What is being asked: Go through the records and copy each line where the string "yellow" occurs.

Input:
******
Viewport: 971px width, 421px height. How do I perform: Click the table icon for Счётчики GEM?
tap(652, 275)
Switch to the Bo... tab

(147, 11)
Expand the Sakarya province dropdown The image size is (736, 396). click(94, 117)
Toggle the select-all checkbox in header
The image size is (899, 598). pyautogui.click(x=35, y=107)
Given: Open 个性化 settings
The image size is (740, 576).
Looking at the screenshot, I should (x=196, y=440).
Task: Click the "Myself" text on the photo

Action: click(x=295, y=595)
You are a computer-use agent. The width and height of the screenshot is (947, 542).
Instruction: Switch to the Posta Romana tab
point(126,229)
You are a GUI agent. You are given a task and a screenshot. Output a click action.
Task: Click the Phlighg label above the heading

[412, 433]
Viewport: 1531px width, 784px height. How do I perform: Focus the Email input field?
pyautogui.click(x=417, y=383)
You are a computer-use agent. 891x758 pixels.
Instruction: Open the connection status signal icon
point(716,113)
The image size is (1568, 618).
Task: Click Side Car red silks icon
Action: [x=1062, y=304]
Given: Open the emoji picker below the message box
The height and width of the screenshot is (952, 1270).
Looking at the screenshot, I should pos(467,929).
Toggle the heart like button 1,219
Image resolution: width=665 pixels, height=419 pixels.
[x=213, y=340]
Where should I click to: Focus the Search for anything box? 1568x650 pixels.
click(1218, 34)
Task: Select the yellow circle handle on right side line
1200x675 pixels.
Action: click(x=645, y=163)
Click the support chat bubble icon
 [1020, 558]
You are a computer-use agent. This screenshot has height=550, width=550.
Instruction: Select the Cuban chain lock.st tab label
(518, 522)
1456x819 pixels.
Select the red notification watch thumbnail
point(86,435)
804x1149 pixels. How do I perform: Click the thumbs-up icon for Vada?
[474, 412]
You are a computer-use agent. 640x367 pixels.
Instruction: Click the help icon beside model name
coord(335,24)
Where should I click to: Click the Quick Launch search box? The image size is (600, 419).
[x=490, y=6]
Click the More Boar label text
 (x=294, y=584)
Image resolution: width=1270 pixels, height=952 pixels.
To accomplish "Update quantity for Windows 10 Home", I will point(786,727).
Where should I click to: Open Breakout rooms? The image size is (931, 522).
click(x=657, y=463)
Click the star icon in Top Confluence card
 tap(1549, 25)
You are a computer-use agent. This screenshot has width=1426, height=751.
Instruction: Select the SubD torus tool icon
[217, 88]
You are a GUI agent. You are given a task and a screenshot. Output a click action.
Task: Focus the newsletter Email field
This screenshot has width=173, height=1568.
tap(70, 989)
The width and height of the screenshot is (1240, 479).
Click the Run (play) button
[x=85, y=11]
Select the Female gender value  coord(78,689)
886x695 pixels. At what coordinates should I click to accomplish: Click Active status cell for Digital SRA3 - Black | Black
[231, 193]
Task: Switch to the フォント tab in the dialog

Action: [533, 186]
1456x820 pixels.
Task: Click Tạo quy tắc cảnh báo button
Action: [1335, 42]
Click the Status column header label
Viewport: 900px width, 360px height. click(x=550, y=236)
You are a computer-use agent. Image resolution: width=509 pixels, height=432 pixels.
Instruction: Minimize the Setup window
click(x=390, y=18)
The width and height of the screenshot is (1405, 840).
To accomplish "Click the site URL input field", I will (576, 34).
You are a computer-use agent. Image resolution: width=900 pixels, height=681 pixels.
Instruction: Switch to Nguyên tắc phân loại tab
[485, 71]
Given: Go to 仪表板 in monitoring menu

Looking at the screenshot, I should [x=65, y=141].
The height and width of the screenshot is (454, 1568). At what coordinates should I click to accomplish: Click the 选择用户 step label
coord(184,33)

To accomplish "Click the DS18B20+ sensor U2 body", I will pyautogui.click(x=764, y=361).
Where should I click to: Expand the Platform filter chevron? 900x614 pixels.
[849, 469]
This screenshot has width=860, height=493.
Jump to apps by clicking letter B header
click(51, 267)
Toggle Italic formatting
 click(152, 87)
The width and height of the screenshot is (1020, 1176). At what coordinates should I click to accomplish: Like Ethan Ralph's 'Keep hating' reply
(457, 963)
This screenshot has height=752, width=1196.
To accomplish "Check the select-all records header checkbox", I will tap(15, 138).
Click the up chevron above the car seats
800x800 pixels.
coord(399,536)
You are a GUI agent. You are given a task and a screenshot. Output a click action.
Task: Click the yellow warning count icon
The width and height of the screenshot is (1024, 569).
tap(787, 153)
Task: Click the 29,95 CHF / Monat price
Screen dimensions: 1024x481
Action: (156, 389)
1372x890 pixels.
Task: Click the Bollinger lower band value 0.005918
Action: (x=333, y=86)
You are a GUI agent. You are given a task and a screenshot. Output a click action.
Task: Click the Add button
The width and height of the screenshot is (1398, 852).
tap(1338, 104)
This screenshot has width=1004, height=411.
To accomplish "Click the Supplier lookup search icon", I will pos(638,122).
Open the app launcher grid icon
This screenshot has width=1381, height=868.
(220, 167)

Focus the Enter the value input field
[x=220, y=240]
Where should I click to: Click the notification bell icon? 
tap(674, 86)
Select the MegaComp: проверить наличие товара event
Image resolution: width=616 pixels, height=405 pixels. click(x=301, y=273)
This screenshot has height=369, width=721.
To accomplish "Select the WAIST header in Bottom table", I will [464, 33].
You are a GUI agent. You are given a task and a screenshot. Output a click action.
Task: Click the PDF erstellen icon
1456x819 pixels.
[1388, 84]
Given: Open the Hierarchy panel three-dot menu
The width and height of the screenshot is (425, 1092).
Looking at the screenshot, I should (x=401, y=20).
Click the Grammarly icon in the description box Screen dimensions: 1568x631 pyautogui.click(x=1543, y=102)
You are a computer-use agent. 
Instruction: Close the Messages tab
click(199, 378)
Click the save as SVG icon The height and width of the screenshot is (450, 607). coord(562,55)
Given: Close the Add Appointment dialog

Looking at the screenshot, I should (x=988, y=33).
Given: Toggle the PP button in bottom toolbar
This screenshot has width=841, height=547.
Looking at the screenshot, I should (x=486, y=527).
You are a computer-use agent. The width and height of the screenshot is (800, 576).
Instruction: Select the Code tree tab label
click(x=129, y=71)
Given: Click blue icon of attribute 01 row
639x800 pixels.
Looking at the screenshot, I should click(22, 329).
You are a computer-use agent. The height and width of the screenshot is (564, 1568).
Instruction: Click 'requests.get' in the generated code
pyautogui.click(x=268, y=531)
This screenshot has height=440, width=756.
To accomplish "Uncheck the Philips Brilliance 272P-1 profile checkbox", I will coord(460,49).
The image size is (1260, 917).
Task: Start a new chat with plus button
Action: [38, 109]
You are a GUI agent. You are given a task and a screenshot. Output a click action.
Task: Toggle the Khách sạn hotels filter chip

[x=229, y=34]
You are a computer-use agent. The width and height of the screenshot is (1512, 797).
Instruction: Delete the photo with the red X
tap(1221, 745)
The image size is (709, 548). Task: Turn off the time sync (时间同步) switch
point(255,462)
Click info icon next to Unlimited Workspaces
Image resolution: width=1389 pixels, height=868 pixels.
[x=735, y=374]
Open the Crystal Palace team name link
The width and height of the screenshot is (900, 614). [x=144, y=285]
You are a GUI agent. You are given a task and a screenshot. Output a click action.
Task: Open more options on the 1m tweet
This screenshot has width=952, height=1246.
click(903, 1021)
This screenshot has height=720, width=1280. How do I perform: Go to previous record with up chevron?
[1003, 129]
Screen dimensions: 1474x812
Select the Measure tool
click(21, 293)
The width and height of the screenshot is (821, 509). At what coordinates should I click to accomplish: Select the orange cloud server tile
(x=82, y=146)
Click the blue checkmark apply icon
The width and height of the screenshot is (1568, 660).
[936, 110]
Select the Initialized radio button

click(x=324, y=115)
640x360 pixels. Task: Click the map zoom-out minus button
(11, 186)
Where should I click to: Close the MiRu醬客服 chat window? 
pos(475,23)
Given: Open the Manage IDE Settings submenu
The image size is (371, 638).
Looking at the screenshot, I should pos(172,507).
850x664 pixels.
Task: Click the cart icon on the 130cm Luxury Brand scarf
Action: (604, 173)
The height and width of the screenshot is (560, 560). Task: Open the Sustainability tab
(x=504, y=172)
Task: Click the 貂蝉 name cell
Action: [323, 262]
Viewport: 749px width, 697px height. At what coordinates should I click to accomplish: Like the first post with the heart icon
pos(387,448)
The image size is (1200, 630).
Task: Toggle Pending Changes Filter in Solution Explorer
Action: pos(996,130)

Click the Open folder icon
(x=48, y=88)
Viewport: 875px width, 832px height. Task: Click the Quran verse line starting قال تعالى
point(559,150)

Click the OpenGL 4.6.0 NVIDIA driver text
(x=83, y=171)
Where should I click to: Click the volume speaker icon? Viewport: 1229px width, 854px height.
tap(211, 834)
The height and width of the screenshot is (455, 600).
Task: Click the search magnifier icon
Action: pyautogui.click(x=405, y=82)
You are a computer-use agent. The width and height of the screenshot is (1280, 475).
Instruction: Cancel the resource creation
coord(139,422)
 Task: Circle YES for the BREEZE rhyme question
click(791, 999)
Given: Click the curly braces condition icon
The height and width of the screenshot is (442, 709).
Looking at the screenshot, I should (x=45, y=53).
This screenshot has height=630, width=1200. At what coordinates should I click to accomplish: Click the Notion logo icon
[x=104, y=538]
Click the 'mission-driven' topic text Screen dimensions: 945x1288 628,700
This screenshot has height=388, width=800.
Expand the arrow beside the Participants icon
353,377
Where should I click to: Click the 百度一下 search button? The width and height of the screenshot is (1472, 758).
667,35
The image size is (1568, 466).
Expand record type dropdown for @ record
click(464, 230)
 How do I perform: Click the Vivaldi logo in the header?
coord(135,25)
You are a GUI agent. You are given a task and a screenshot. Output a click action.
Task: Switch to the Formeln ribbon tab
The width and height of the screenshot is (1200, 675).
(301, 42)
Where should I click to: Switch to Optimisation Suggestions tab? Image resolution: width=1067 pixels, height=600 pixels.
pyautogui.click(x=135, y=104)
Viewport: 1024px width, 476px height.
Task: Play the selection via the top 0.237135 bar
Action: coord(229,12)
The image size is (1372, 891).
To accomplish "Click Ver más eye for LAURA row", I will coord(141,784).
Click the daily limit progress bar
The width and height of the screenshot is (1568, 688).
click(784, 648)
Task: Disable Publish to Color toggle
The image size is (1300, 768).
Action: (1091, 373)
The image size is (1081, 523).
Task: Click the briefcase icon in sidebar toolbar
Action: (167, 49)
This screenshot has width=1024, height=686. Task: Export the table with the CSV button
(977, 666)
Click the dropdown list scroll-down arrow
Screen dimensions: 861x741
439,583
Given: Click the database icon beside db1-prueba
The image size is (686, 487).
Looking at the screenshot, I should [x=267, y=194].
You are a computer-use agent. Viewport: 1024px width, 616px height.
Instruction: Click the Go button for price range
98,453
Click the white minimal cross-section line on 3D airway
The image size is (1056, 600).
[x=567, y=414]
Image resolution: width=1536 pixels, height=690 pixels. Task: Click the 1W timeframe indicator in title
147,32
******
Answer for this exercise:
Task: Select the yellow circle handle on right side line
Task: Click the yellow warning count icon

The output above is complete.